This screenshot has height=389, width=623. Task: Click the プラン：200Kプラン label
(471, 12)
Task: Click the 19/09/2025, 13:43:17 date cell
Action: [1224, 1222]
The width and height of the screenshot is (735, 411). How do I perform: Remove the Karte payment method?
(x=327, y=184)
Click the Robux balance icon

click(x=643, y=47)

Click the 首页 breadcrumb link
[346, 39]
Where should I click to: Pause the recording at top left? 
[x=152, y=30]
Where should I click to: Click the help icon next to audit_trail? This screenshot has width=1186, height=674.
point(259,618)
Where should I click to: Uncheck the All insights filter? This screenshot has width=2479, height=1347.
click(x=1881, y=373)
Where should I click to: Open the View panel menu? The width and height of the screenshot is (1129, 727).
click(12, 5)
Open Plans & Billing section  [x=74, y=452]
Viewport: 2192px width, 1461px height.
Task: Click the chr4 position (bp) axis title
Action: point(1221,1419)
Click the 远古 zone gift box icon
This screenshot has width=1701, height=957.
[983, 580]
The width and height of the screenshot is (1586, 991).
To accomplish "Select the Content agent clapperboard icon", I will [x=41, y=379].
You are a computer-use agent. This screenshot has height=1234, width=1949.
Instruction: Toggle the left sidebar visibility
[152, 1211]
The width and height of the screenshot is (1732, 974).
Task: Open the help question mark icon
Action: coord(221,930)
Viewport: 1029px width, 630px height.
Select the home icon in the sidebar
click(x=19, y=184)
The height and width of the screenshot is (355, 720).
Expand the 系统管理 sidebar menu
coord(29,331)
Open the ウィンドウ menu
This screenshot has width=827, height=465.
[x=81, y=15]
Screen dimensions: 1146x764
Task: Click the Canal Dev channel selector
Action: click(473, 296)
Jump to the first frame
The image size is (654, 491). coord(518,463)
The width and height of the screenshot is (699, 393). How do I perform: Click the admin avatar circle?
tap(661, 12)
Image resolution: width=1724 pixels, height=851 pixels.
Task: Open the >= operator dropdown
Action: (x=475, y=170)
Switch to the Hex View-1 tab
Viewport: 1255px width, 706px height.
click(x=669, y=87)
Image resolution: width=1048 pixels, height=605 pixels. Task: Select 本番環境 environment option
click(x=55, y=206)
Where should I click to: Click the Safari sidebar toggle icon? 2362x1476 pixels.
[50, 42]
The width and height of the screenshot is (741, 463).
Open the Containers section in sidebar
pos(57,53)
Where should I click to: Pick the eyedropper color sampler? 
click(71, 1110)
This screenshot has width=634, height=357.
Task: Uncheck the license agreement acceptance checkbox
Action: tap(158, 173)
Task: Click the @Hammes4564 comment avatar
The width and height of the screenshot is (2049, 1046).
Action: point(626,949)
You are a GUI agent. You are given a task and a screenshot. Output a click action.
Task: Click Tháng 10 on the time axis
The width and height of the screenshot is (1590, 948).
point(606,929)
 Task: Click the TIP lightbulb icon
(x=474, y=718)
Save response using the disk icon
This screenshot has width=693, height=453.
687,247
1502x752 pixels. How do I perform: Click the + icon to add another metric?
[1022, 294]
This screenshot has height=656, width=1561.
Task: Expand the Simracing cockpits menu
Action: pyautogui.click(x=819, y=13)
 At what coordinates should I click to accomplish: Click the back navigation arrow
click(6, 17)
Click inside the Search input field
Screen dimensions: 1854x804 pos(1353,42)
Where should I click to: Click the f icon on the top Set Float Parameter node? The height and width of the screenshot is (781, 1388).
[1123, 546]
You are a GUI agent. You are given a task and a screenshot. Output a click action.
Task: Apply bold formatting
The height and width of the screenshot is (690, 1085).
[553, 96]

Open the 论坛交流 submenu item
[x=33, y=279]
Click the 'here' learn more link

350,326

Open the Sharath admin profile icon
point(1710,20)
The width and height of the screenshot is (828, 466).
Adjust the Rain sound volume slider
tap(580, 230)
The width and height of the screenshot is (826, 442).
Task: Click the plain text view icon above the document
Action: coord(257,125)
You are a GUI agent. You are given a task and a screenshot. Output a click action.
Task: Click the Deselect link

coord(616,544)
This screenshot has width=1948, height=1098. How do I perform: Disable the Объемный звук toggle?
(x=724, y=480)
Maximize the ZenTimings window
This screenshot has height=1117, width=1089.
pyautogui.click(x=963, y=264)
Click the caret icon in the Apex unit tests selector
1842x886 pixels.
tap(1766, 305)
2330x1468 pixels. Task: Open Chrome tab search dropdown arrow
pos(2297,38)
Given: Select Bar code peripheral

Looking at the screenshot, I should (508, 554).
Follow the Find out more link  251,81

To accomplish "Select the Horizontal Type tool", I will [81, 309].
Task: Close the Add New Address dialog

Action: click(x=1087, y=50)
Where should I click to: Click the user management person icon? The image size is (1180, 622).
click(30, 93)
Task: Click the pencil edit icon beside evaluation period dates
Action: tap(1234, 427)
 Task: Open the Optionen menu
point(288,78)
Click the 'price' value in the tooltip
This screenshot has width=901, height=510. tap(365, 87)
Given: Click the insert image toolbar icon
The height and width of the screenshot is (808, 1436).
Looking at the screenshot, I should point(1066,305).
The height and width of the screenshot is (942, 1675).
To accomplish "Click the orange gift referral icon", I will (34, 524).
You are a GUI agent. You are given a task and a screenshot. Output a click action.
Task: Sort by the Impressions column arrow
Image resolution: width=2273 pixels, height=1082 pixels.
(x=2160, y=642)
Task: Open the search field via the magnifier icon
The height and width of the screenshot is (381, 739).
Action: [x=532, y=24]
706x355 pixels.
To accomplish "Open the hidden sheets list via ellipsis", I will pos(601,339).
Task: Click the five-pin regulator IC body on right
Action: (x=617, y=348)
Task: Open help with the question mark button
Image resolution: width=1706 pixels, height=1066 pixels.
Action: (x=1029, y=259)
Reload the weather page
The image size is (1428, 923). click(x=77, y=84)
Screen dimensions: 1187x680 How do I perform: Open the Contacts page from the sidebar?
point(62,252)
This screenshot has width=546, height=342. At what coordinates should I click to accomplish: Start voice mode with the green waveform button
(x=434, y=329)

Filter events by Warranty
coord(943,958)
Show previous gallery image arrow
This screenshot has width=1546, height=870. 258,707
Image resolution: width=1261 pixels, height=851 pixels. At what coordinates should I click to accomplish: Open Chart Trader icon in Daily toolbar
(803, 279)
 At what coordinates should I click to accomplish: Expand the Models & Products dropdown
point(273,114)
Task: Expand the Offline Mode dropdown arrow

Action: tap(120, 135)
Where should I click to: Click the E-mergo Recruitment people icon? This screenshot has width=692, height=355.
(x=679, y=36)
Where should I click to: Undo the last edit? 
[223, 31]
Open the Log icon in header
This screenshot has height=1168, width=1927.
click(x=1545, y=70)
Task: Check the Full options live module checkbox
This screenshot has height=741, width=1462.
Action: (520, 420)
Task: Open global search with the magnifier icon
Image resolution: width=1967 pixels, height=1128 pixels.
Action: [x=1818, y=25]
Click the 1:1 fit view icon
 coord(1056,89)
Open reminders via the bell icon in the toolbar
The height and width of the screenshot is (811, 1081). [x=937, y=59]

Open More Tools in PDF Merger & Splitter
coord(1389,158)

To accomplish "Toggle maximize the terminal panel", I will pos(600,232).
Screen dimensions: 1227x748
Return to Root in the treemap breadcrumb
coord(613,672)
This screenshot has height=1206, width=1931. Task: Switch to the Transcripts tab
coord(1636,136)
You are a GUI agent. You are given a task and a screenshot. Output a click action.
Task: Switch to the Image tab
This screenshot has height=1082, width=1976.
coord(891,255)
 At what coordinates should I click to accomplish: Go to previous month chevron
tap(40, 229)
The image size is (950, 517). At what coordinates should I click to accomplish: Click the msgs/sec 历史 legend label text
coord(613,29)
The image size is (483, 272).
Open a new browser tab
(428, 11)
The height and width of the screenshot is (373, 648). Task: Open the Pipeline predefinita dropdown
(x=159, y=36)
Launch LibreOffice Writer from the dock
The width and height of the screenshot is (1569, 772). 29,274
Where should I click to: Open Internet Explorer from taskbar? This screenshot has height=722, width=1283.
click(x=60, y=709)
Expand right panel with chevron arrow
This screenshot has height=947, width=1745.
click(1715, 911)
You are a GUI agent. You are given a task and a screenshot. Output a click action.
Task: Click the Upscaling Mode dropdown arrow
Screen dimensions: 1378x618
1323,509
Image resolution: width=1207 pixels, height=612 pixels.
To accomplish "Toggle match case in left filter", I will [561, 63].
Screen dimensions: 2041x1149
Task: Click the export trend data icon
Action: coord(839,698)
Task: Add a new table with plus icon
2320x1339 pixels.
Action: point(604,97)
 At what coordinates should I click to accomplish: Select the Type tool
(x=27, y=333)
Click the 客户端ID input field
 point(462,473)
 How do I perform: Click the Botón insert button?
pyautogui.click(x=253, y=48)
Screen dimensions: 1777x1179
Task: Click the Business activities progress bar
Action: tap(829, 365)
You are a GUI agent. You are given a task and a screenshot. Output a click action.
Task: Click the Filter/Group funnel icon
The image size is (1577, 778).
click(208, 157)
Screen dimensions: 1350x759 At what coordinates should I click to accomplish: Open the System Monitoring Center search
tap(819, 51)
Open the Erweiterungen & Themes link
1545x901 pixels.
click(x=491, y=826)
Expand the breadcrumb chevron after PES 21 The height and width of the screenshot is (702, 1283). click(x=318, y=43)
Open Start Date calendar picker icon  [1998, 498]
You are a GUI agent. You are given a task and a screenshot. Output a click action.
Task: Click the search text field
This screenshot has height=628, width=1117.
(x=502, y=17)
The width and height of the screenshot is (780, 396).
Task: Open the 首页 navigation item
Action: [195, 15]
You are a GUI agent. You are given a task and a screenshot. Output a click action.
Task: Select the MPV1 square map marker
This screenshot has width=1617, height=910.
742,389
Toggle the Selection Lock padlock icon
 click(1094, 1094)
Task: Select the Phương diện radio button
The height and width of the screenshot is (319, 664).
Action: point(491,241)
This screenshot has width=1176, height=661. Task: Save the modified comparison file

* [WORK REQUIRED] Check each line above for the string "magnifier" and copy every line that has it.

* [WRITTEN ANSWER]
Task: Open the search field via the magnifier icon
Task: Open global search with the magnifier icon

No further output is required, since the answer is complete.